EXERCISE DESCRIPTION:
What is needed is an exact copy of the lines from the one containing "Instruction: Open the Save This View dropdown" through the last line of the entries below, both included.

INPUT MATERIAL:
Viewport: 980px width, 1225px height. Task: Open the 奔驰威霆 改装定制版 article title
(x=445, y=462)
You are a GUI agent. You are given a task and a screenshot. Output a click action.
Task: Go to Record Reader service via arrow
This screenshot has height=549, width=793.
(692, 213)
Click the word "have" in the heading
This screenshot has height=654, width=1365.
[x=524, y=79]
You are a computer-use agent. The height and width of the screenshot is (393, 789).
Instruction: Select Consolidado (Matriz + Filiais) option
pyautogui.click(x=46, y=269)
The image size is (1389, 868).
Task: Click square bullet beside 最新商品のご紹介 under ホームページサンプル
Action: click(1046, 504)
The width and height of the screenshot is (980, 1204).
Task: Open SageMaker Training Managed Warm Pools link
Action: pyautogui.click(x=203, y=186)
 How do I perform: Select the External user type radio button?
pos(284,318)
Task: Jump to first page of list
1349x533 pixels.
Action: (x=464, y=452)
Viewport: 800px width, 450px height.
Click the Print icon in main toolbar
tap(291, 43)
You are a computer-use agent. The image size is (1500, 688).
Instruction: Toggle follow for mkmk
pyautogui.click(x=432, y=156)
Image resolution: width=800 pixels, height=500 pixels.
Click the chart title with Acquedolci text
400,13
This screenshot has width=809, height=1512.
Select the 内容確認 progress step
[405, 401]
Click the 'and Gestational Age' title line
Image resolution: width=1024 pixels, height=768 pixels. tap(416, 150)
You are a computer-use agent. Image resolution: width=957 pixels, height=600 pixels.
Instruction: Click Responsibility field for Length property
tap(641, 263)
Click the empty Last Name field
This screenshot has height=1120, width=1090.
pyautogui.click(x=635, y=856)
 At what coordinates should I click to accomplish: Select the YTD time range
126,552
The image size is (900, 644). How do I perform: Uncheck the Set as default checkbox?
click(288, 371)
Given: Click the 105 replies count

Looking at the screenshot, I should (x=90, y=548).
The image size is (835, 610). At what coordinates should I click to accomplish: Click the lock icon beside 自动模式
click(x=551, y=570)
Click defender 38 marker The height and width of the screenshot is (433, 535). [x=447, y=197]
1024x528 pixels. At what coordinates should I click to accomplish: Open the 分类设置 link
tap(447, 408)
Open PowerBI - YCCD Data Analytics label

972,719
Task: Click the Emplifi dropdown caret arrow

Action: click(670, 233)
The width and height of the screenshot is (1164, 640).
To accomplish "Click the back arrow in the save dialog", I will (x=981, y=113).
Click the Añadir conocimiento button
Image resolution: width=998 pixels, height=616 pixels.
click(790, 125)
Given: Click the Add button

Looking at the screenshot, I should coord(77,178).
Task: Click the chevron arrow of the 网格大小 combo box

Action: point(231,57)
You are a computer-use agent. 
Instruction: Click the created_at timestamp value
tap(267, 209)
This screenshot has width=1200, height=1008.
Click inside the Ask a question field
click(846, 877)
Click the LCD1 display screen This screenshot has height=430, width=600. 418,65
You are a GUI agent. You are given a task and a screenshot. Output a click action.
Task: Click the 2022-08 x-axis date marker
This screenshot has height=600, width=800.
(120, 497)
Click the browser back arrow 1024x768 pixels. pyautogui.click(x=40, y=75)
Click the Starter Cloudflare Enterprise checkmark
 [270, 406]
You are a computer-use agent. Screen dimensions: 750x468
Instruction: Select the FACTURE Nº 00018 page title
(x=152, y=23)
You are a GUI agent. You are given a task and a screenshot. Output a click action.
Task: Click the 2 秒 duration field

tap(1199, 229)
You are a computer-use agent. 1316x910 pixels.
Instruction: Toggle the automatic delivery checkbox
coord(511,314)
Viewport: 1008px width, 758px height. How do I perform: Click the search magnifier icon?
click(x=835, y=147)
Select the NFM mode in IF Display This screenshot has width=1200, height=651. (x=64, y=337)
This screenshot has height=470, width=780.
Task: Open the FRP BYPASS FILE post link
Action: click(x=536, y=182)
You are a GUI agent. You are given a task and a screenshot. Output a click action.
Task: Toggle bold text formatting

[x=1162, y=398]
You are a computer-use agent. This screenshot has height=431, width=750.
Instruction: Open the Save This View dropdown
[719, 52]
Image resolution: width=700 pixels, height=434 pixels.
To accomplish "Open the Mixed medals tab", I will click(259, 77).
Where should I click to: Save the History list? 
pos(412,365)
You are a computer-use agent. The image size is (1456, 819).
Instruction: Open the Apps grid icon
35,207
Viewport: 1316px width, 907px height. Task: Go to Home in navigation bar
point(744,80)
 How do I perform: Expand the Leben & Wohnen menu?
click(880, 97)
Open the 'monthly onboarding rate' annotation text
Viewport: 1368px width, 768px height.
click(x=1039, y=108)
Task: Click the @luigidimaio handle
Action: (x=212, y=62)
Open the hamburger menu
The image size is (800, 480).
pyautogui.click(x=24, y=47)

WRITTEN SOLUTION:
Instruction: Open the Save This View dropdown
[719, 52]
Image resolution: width=700 pixels, height=434 pixels.
To accomplish "Open the Mixed medals tab", I will click(259, 77).
Where should I click to: Save the History list? 
pos(412,365)
You are a computer-use agent. The image size is (1456, 819).
Instruction: Open the Apps grid icon
35,207
Viewport: 1316px width, 907px height. Task: Go to Home in navigation bar
point(744,80)
 How do I perform: Expand the Leben & Wohnen menu?
click(880, 97)
Open the 'monthly onboarding rate' annotation text
Viewport: 1368px width, 768px height.
click(x=1039, y=108)
Task: Click the @luigidimaio handle
Action: (x=212, y=62)
Open the hamburger menu
The image size is (800, 480).
pyautogui.click(x=24, y=47)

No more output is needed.